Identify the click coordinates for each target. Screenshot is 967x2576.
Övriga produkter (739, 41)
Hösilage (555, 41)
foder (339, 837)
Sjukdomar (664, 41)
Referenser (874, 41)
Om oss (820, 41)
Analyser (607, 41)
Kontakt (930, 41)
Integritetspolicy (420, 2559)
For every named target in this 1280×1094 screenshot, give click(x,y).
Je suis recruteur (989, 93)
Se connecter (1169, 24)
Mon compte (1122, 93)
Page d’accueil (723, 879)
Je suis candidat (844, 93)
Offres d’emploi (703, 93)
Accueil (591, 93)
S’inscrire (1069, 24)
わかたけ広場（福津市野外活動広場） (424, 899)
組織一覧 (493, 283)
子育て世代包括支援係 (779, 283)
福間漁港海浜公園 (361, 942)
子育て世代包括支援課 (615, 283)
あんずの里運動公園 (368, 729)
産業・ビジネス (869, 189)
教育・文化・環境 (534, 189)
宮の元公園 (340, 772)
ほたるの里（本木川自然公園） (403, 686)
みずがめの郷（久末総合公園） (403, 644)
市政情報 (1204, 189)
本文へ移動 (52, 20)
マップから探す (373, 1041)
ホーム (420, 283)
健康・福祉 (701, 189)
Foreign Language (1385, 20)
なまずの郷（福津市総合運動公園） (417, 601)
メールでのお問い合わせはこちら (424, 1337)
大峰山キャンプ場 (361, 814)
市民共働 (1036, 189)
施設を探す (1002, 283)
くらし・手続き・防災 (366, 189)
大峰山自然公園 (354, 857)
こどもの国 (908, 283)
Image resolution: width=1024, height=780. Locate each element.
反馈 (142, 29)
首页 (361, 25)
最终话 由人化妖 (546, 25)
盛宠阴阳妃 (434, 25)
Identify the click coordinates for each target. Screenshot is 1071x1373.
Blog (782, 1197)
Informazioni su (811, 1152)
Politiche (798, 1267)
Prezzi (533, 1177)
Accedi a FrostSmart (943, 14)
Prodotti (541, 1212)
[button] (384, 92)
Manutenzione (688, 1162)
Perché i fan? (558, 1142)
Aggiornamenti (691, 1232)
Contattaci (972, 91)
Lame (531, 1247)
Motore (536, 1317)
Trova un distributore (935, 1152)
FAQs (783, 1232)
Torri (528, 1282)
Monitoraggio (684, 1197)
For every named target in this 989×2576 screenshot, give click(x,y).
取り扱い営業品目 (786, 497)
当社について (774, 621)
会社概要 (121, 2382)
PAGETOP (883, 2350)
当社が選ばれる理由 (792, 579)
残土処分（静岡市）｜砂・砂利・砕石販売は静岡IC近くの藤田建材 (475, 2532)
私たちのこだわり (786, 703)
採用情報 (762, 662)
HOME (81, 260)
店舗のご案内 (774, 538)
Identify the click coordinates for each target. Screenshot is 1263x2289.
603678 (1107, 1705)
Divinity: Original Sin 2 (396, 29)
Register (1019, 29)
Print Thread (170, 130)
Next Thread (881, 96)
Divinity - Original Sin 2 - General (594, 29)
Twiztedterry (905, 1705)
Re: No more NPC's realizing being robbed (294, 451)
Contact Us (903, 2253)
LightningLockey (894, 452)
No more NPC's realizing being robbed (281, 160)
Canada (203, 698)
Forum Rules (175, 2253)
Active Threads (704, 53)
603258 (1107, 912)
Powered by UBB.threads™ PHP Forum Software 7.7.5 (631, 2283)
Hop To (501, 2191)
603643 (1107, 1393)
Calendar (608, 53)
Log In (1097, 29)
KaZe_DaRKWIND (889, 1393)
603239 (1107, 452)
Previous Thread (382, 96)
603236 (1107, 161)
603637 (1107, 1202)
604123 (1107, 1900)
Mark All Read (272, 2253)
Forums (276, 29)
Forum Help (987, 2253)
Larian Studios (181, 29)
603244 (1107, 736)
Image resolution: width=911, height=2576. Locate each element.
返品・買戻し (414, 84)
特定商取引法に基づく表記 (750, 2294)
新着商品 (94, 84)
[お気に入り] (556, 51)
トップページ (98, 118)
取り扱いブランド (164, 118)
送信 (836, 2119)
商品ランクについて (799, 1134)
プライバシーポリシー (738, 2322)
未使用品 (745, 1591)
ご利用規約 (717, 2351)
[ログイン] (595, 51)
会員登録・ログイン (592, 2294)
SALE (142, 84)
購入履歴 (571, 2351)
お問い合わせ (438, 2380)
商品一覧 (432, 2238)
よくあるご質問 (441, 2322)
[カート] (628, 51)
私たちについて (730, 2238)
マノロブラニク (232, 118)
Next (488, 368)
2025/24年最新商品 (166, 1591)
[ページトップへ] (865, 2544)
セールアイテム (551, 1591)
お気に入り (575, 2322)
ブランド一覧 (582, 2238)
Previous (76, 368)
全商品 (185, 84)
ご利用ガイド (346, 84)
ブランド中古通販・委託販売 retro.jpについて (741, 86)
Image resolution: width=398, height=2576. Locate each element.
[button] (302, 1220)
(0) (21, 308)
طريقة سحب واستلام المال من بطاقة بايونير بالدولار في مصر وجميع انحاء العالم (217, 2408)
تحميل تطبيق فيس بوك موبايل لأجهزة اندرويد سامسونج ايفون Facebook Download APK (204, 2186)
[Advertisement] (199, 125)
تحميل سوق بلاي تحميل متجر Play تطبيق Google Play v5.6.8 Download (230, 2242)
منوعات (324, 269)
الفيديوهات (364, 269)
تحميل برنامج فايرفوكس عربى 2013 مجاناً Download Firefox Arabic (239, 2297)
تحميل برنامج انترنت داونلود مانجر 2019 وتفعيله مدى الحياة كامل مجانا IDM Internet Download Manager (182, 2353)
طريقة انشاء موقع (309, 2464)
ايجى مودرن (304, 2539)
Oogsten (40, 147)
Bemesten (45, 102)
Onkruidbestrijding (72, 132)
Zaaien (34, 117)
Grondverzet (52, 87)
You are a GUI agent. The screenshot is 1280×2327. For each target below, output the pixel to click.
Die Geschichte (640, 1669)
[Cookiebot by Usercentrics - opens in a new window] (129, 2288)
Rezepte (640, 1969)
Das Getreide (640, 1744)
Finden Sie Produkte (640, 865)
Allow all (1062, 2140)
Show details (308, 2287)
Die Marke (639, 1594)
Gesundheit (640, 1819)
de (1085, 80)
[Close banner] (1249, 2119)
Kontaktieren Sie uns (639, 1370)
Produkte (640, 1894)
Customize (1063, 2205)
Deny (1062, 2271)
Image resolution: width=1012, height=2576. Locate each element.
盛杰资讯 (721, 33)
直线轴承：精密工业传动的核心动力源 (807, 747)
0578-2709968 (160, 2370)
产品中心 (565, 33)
--------------------------------
## Problem statement
Update the rows above by changing every "click coordinates" to "tap coordinates" and leaving all other text as it is.

## Output below
Identify the tap coordinates for each target. Screenshot is 967x2576.
Övriga produkter (739, 41)
Hösilage (555, 41)
foder (339, 837)
Sjukdomar (664, 41)
Referenser (874, 41)
Om oss (820, 41)
Analyser (607, 41)
Kontakt (930, 41)
Integritetspolicy (420, 2559)
For every named target in this 1280×1094 screenshot, give click(x,y).
Je suis recruteur (989, 93)
Se connecter (1169, 24)
Mon compte (1122, 93)
Page d’accueil (723, 879)
Je suis candidat (844, 93)
Offres d’emploi (703, 93)
Accueil (591, 93)
S’inscrire (1069, 24)
わかたけ広場（福津市野外活動広場） (424, 899)
組織一覧 (493, 283)
子育て世代包括支援係 (779, 283)
福間漁港海浜公園 (361, 942)
子育て世代包括支援課 (615, 283)
あんずの里運動公園 (368, 729)
産業・ビジネス (869, 189)
教育・文化・環境 (534, 189)
宮の元公園 (340, 772)
ほたるの里（本木川自然公園） (403, 686)
みずがめの郷（久末総合公園） (403, 644)
市政情報 (1204, 189)
本文へ移動 (52, 20)
マップから探す (373, 1041)
ホーム (420, 283)
健康・福祉 (701, 189)
Foreign Language (1385, 20)
なまずの郷（福津市総合運動公園） (417, 601)
メールでのお問い合わせはこちら (424, 1337)
大峰山キャンプ場 (361, 814)
市民共働 (1036, 189)
施設を探す (1002, 283)
くらし・手続き・防災 (366, 189)
大峰山自然公園 (354, 857)
こどもの国 (908, 283)
Image resolution: width=1024, height=780. Locate each element.
反馈 (142, 29)
首页 (361, 25)
最终话 由人化妖 (546, 25)
盛宠阴阳妃 (434, 25)
Identify the tap coordinates for each target. Screenshot is 1071x1373.
Blog (782, 1197)
Informazioni su (811, 1152)
Politiche (798, 1267)
Prezzi (533, 1177)
Accedi a FrostSmart (943, 14)
Prodotti (541, 1212)
[button] (384, 92)
Manutenzione (688, 1162)
Perché i fan? (558, 1142)
Aggiornamenti (691, 1232)
Contattaci (972, 91)
Lame (531, 1247)
Motore (536, 1317)
Trova un distributore (935, 1152)
FAQs (783, 1232)
Torri (528, 1282)
Monitoraggio (684, 1197)
For every named target in this 989×2576 screenshot, give click(x,y).
取り扱い営業品目 (786, 497)
当社について (774, 621)
会社概要 (121, 2382)
PAGETOP (883, 2350)
当社が選ばれる理由 (792, 579)
残土処分（静岡市）｜砂・砂利・砕石販売は静岡IC近くの藤田建材 (475, 2532)
私たちのこだわり (786, 703)
採用情報 (762, 662)
HOME (81, 260)
店舗のご案内 (774, 538)
Identify the tap coordinates for each target. Screenshot is 1263x2289.
603678 (1107, 1705)
Divinity: Original Sin 2 (396, 29)
Register (1019, 29)
Print Thread (170, 130)
Next Thread (881, 96)
Divinity - Original Sin 2 - General (594, 29)
Twiztedterry (905, 1705)
Re: No more NPC's realizing being robbed (294, 451)
Contact Us (903, 2253)
LightningLockey (894, 452)
No more NPC's realizing being robbed (281, 160)
Canada (203, 698)
Forum Rules (175, 2253)
Active Threads (704, 53)
603258 (1107, 912)
Powered by UBB.threads™ PHP Forum Software 7.7.5 (631, 2283)
Hop To (501, 2191)
603643 (1107, 1393)
Calendar (608, 53)
Log In (1097, 29)
KaZe_DaRKWIND (889, 1393)
603239 (1107, 452)
Previous Thread (382, 96)
603236 (1107, 161)
603637 (1107, 1202)
604123 (1107, 1900)
Mark All Read (272, 2253)
Forums (276, 29)
Forum Help (987, 2253)
Larian Studios (181, 29)
603244 (1107, 736)
Image resolution: width=911, height=2576. Locate each element.
返品・買戻し (414, 84)
特定商取引法に基づく表記 (750, 2294)
新着商品 (94, 84)
[お気に入り] (556, 51)
トップページ (98, 118)
取り扱いブランド (164, 118)
送信 (836, 2119)
商品ランクについて (799, 1134)
プライバシーポリシー (738, 2322)
未使用品 (745, 1591)
ご利用規約 (717, 2351)
[ログイン] (595, 51)
会員登録・ログイン (592, 2294)
SALE (142, 84)
購入履歴 (571, 2351)
お問い合わせ (438, 2380)
商品一覧 (432, 2238)
よくあるご質問 (441, 2322)
[カート] (628, 51)
私たちについて (730, 2238)
マノロブラニク (232, 118)
Next (488, 368)
2025/24年最新商品 (166, 1591)
[ページトップへ] (865, 2544)
セールアイテム (551, 1591)
お気に入り (575, 2322)
ブランド一覧 (582, 2238)
Previous (76, 368)
全商品 (185, 84)
ご利用ガイド (346, 84)
ブランド中古通販・委託販売 retro.jpについて (741, 86)
Image resolution: width=398, height=2576. Locate each element.
[button] (302, 1220)
(0) (21, 308)
طريقة سحب واستلام المال من بطاقة بايونير بالدولار في مصر وجميع انحاء العالم (217, 2408)
تحميل تطبيق فيس بوك موبايل لأجهزة اندرويد سامسونج ايفون Facebook Download APK (204, 2186)
[Advertisement] (199, 125)
تحميل سوق بلاي تحميل متجر Play تطبيق Google Play v5.6.8 Download (230, 2242)
منوعات (324, 269)
الفيديوهات (364, 269)
تحميل برنامج فايرفوكس عربى 2013 مجاناً Download Firefox Arabic (239, 2297)
تحميل برنامج انترنت داونلود مانجر 2019 وتفعيله مدى الحياة كامل مجانا IDM Internet Download Manager (182, 2353)
طريقة انشاء موقع (309, 2464)
ايجى مودرن (304, 2539)
Oogsten (40, 147)
Bemesten (45, 102)
Onkruidbestrijding (72, 132)
Zaaien (34, 117)
Grondverzet (52, 87)
You are a GUI agent. The screenshot is 1280×2327. For each target below, output the pixel to click.
Die Geschichte (640, 1669)
[Cookiebot by Usercentrics - opens in a new window] (129, 2288)
Rezepte (640, 1969)
Das Getreide (640, 1744)
Finden Sie Produkte (640, 865)
Allow all (1062, 2140)
Show details (308, 2287)
Die Marke (639, 1594)
Gesundheit (640, 1819)
de (1085, 80)
[Close banner] (1249, 2119)
Kontaktieren Sie uns (639, 1370)
Produkte (640, 1894)
Customize (1063, 2205)
Deny (1062, 2271)
Image resolution: width=1012, height=2576. Locate each element.
盛杰资讯 (721, 33)
直线轴承：精密工业传动的核心动力源 (807, 747)
0578-2709968 (160, 2370)
产品中心 (565, 33)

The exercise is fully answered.